Em suma, “Eu MORO com ele”, “muito gentilmente tocada” por sua “querida esposa”, é uma página de militância política. Inclusive contra o Supremo, para onde vai boa parte dos políticos da Lava Jato com foro especial. Sugestão evidente: “Ele” pode fazer Justiça; já aqueles do STF…
E que mal há na existência de uma página com essas características? Nenhum! Desde que “Ele” não concentrasse hoje poder de vida e morte sobre a reputação de pessoas num mercado do qual “Ele” decidiu fazer parte.
É que há várias comparações possíveis: a mais comum, a de Platão, que em sua Carta VII, relata as três viagens feitas por ele ao reino dos Dionísios, realizadas na esperança de transformar os governantes tiranos, primeiro Dionísio, o Velho e depois Dionísio, o Jovem, em filósofos-reis.
Mas há outro tirano de Siracusa, o Áglatocles, do qual tomo o resumo biográfico feito pelo professor Carlos Fernandes Filho, da Universidade Federal de Campina Grande:
Tendo se distinguido na guerra, o conselho de governo de Siracusa, os oligarcas, temendo que ele aspirasse à tirania, deu ordens para eliminá-lo. Obrigado a fugir e, apoiado pelos cartagineses, tornou-se chefe de hordas e formou um exército no exílio, interior da Sicília. Assumiu a causa dos pobres contra a dos oligarcas, sublevou os soldados e conduziu o seu exército para a cidade, ordenando-lhes que saqueassem e matassem todos os membros do conselho (322 a. C.).
E, assim, aclamado pelos sobreviventes, foi eleito único general da cidade, tornou-se rei da Sicília e conhecido como o último tirano de Siracusa. No poder prometeu a remissão das dívidas e a repartição das terras entre os pobres, restabeleceu a hegemonia de sua cidade na ilha e agiu com moderação durante algum tempo. Investido de grande poder pessoal adquirido com o apoio do pobre, partiu contra a supremacia de Cartago. (…)Cruel e extravagante, pediu ajuda ao faraó Ophelas que acreditou em suas ofertas e marchou com suas tropas em seu socorro. Em sua estratégia, assassinou Ophelas e declarou-se senhor do seu exército. Sitiou, a seguir, Utica, mas temendo que seu filho Archagathus estivesse suscitando descontentamento no exército, voltou secretamente à Sicília.

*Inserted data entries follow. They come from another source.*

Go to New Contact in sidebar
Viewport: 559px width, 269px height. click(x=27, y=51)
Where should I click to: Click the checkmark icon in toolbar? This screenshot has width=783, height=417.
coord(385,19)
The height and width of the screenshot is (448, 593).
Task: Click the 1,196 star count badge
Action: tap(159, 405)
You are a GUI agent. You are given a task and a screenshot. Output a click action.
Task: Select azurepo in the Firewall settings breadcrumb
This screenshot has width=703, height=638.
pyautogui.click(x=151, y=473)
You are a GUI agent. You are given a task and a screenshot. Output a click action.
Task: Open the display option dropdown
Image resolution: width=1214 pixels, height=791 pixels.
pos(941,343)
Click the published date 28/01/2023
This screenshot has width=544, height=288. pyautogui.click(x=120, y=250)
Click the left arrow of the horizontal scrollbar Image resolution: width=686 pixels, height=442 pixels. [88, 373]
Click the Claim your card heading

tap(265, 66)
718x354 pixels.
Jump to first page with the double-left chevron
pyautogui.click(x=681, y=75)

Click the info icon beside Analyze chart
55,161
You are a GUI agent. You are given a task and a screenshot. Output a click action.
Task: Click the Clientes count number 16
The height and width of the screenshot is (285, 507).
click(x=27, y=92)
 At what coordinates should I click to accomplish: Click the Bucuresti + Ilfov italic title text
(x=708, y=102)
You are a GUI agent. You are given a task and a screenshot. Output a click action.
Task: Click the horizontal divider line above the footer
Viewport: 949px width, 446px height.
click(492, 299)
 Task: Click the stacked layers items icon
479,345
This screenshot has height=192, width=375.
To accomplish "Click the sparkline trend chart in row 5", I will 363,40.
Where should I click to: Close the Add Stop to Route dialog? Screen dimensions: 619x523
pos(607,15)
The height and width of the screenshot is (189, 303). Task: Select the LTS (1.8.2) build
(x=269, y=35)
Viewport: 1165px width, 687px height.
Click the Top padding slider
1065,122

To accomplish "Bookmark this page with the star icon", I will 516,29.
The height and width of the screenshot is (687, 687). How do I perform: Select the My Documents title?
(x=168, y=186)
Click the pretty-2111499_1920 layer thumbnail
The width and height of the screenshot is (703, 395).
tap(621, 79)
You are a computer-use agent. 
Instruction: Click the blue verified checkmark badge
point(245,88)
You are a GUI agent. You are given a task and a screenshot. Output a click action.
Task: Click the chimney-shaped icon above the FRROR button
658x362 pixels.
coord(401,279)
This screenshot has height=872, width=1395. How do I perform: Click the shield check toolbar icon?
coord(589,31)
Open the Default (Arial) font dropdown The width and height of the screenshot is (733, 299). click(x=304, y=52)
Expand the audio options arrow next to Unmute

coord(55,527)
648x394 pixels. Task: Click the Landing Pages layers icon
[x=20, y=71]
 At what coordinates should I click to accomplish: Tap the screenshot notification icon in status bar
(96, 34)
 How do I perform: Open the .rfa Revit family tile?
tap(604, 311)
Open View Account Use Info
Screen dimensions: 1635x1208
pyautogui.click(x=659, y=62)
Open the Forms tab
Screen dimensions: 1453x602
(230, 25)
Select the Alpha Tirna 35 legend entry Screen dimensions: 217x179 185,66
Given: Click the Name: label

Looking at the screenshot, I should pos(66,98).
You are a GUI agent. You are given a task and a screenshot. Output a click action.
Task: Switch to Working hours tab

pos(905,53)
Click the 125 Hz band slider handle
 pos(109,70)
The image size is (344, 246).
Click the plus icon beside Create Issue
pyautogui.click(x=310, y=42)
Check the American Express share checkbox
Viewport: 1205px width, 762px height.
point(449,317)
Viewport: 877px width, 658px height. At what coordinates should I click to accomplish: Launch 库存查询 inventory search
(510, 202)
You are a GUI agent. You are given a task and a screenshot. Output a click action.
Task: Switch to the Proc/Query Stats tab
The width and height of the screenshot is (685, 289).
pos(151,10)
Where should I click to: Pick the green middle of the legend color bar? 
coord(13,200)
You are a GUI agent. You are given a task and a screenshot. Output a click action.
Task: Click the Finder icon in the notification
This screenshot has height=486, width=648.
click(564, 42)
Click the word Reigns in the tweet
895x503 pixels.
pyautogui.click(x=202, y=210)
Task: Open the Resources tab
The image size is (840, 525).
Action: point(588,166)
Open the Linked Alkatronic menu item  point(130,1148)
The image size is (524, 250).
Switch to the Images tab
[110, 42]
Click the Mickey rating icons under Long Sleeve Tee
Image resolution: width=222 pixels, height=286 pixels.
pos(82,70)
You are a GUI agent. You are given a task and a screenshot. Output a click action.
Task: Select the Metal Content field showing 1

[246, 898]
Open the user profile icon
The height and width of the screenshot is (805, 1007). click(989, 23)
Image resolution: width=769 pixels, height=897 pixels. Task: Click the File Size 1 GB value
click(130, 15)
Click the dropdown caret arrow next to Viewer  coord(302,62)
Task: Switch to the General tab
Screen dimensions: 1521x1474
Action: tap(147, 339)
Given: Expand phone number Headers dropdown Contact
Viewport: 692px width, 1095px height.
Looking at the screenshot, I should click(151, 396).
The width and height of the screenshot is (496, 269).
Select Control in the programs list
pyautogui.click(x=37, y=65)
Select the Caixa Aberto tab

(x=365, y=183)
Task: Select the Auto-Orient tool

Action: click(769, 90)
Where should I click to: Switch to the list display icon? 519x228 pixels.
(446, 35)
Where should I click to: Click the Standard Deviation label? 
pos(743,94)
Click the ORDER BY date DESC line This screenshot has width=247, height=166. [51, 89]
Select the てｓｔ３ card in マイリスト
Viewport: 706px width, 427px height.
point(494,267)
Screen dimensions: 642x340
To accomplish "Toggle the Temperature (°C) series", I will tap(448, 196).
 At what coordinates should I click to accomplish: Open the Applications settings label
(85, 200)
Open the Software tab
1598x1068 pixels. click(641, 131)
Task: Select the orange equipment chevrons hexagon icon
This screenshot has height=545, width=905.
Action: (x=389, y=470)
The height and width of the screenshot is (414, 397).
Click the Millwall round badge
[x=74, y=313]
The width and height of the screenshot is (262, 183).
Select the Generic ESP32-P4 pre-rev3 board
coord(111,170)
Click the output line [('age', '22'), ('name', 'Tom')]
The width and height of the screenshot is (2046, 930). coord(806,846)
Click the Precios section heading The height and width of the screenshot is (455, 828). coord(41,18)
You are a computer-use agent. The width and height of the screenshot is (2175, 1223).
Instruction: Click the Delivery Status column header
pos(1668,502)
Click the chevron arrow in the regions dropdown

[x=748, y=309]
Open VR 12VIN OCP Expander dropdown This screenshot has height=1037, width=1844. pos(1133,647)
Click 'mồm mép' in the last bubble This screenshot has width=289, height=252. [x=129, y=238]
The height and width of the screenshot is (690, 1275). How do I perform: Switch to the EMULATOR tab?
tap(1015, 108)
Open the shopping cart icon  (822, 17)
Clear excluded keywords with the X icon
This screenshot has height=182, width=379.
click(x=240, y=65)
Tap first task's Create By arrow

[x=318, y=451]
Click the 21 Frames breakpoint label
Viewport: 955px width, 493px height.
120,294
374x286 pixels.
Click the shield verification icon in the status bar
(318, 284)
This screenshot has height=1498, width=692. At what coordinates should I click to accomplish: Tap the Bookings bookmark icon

Revoltados com a sua deserção, os soldados assassinaram Archagathus e seu outro filho. Enfurecido, matou todos os homens, mulheres e crianças de Siracusa que tinham parentesco com qualquer soldado do exército revoltoso. Depois capturou Egesta, onde promoveu uma matança geral contra homens da cidade e saqueou sua riquezas. As jovens e as crianças foram vendidas, como escravas, aos bruttii, no continente.(…) Doente de câncer, morreu envenenado por um de seus netos,Arcagetes, aos 71 anos, e seus bens foram confiscados e a democracia foi restaurada.
Dr. Moro eu juro que é esse o nome do neto, Arcagetes, sem “U” depois do “g”. Não posso crer que o “Tio Rei” esteja incitando à violência, como em relação ao Savonarola não se estava sugerindo incinerá-lo numa fogueira.
Não se zangue, Dr. Moro, porque Áglatocles em grego quer dizer “honesto”. Ele era sogro de Pirro. Isso, aquele Pirro cuja vitória, se se repetisse, encontraria todos mortos.